>> begin
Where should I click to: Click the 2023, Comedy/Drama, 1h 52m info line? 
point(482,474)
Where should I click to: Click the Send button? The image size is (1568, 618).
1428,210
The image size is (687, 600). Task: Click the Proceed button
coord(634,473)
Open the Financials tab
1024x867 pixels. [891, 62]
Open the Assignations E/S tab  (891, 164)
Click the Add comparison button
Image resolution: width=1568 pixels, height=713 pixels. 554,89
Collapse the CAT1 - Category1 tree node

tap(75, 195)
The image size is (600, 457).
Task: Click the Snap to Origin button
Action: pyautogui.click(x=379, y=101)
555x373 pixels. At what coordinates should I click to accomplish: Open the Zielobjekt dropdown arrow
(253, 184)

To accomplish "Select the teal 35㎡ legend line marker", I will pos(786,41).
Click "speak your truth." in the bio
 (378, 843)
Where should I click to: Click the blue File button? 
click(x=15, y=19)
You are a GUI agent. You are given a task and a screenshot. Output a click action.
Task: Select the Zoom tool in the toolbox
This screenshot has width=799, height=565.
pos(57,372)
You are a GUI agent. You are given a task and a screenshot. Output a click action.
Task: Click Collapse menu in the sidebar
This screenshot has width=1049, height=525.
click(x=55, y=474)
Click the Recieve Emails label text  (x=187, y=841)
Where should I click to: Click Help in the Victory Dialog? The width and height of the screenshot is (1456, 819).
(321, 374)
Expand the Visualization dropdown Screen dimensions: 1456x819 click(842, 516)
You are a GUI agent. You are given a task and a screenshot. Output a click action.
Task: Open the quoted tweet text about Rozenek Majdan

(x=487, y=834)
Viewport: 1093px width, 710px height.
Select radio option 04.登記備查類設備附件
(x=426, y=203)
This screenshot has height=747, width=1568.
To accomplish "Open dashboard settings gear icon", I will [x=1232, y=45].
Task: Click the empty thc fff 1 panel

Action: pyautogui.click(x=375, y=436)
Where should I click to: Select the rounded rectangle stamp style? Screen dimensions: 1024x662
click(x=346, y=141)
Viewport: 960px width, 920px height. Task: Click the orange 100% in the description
>> end
TASK DESCRIPTION -
State how many lines of the data above contain the word "Open". Give only the number.

EXERCISE RESPONSE -
5